Young Thug z podejrzanymi wersami
W maju 2022 roku członkowie ekipy YSL, w skład której wchodzą m.in. Young Thug czy Gunna, otrzymali zarzuty dotyczące członkostwa w gangach zajmujących się kradzieżami, rozbojami i działalnością narkotykową. Od tamtego momentu sprawa się toczy, a dowodów przeciwko raperom nie ubywa. Mimo mocnych argumentów prokuratury Thugger nadal nie przyznaje się do popełnionych przestępstw. Inaczej jest w przypadku jego kolegi z ekipy, czyli Gunny, który postanowił przyznać się do jednego z kilku zarzutów.
Sprawa ponownie nabiera rozpędu, ponieważ Sędzia Sądu Najwyższego hrabstwa Fulton orzekł, że część tekstów pochodzących z dyskografii Young Thuga może stanowić nowy dowód w śledztwie. Wszystko przez ich negatywne nacechowanie mogące świadczyć o tym, że artyści popełnili czyny zabronione. Sędzia wskazuje przykładowo na numery zatytułowane Slime Shit oraz Anybody, z których tekstów można wywnioskować, że nawiązują one do faktycznych przestępstw oraz do morderstwa, o które zostało oskarżonych pięciu muzyków z grupy YSL.

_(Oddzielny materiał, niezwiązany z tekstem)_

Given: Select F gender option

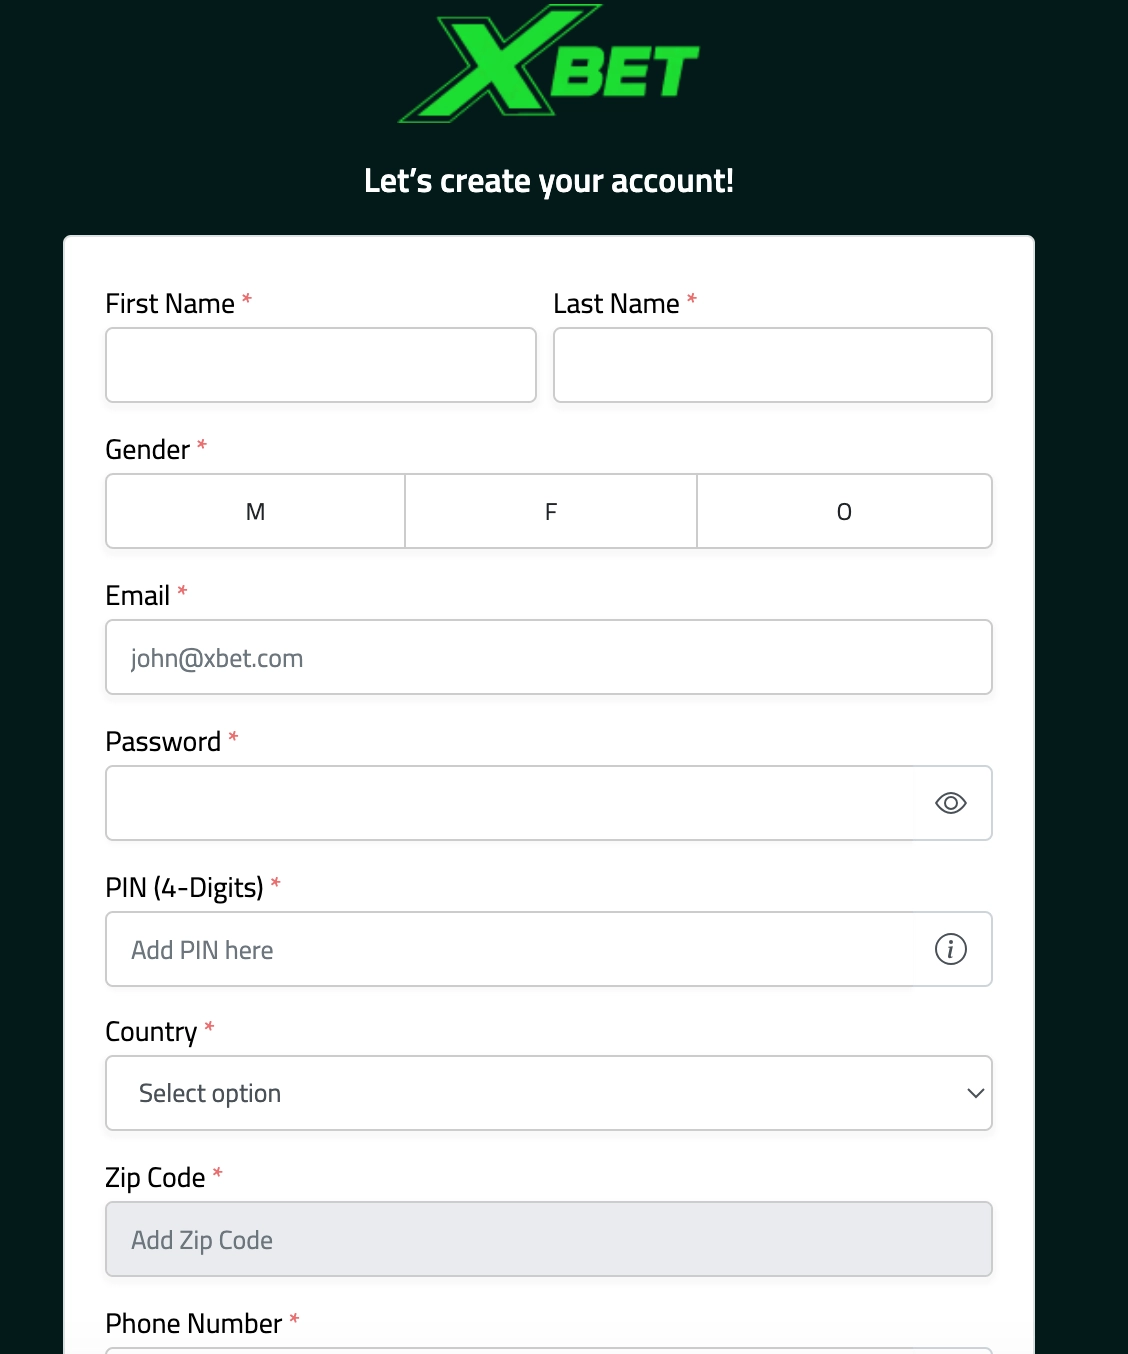Looking at the screenshot, I should 551,511.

Billie Eilish w ogniu krytyki. Jak to w sieci – poszło między innymi o rap
Prawdziwe dowody czy naruszenie wolności słowa?

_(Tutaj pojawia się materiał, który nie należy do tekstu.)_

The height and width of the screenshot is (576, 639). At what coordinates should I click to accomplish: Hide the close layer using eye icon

Jak można się spodziewać, ani raperzy, ani ich prawnicy nie są zadowoleni z tego, że sąd doszukuje się dowodów w tekstach piosenek, które mogą być jedynie wyrazem artystycznym. Obrońca Young Thuga twierdzi, że ta sytuacja to zamach na wolność słowa, ponieważ oskarżono go o coś tylko dlatego, że o tym zaśpiewał. Jednak podczas rozprawy sędzia uargumentował swoją decyzję oraz wyjaśnił, że ani Thug, ani reszta ekipy nie są ścigani za to, że napisali omawiane teksty oraz że piosenki są wykorzystywane w celu udowodnienia rzeczy, o które zostali oskarżeni.
Rozprawa, na której będą przedstawione poszczególne wersy, których autorami są członkowie YSL ruszy 27 listopada. Co ciekawe, prawnik przedstawiający interesy grupy twierdzi, że nie może się tego doczekać.